● **AIM OF THE EXERCISE**: Give the data again exactly as written, without any of its pictures.

═══ MATERIAL SUPPLIED

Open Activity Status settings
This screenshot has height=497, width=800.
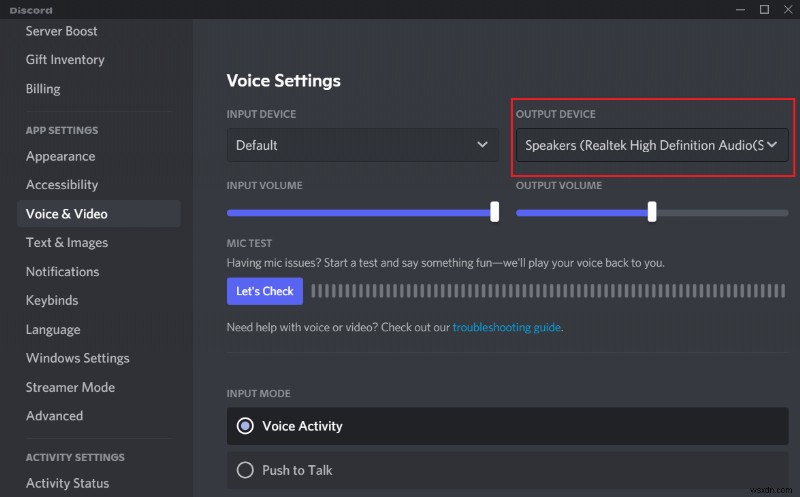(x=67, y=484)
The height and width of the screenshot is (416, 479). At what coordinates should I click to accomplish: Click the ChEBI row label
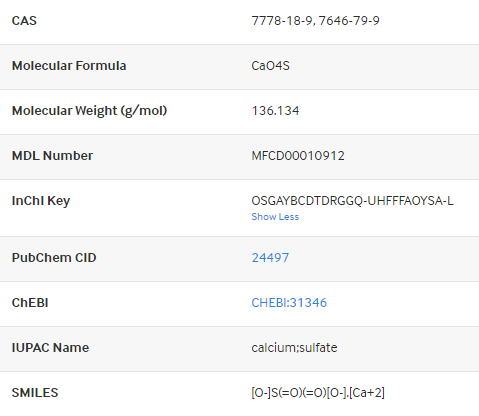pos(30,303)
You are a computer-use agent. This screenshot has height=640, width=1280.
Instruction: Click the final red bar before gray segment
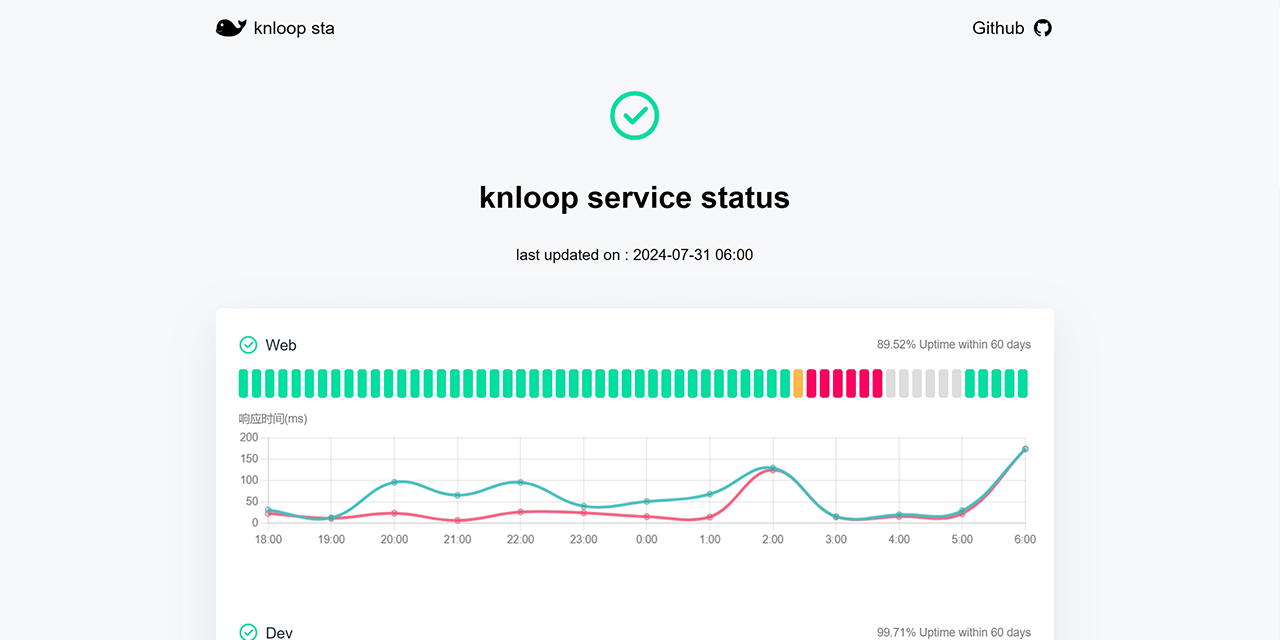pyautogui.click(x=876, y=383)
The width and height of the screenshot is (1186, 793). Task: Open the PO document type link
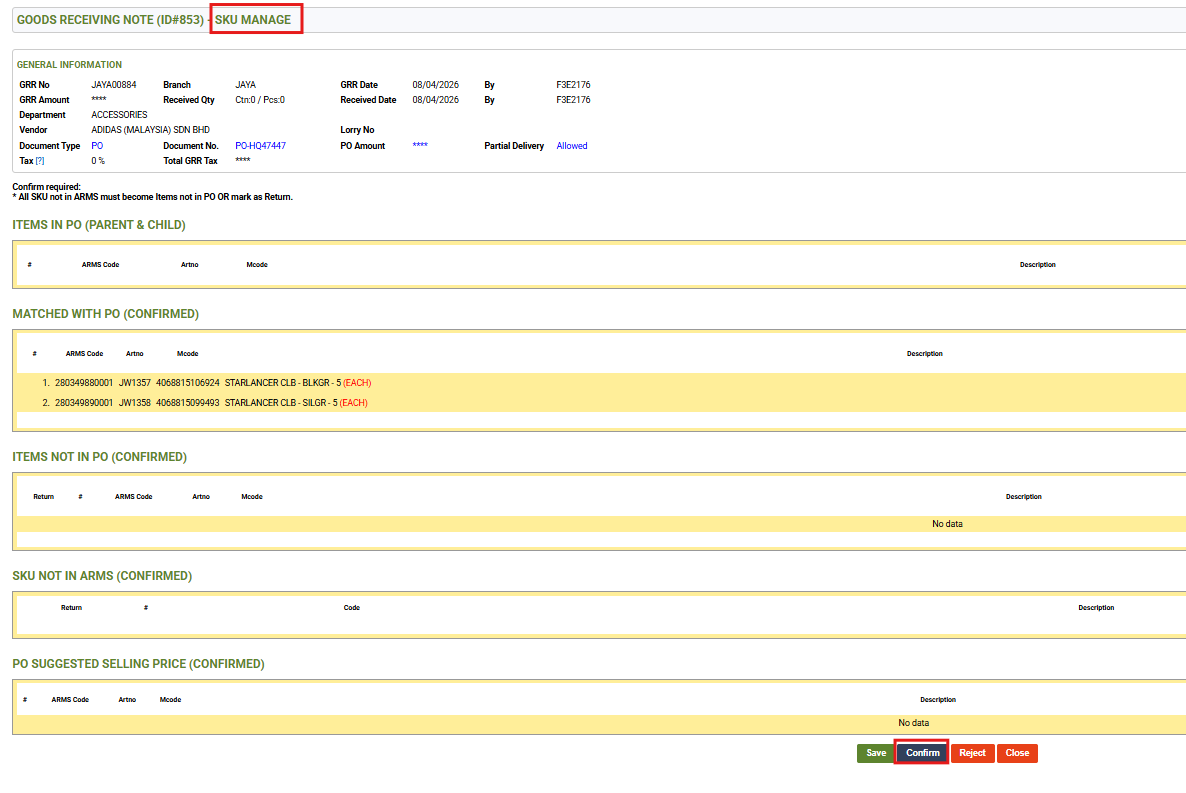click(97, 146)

══════

● **RESULT OF THE EXERCISE**:
Open Activity Status settings
This screenshot has height=497, width=800.
(x=67, y=484)
The height and width of the screenshot is (416, 479). At what coordinates should I click to accomplish: Click the ChEBI row label
pos(30,303)
You are a computer-use agent. This screenshot has height=640, width=1280.
Instruction: Click the final red bar before gray segment
pyautogui.click(x=876, y=383)
The width and height of the screenshot is (1186, 793). Task: Open the PO document type link
click(97, 146)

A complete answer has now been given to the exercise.